• TASK BRIEF: Count how many lines below include the word "checkmark". Answer with a number only.
########
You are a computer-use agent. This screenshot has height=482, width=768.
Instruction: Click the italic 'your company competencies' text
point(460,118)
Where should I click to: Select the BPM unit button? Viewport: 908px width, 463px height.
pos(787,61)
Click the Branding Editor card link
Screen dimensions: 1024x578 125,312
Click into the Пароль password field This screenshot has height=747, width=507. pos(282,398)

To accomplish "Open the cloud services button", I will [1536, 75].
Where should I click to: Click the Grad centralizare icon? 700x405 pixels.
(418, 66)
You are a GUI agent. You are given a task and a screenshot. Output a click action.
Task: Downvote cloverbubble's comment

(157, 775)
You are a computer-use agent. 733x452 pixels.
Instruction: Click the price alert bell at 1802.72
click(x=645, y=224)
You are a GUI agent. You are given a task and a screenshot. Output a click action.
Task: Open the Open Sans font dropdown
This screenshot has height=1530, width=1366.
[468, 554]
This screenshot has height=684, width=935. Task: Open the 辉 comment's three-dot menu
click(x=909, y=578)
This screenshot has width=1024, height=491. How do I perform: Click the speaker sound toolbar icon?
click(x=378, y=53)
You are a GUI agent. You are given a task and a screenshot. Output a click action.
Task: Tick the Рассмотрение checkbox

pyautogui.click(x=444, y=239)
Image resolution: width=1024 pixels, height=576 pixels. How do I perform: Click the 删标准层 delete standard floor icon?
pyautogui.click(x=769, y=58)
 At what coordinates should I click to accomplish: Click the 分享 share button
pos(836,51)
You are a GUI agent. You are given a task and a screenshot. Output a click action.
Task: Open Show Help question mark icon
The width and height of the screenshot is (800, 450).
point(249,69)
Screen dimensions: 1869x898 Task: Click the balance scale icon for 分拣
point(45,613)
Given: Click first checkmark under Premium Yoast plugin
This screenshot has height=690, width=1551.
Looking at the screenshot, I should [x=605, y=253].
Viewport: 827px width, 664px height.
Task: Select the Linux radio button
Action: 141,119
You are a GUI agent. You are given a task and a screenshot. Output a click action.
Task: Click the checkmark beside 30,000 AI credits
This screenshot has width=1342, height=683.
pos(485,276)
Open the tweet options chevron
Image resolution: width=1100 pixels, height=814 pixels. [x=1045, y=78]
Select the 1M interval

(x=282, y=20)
########
• FINISHED TASK: 2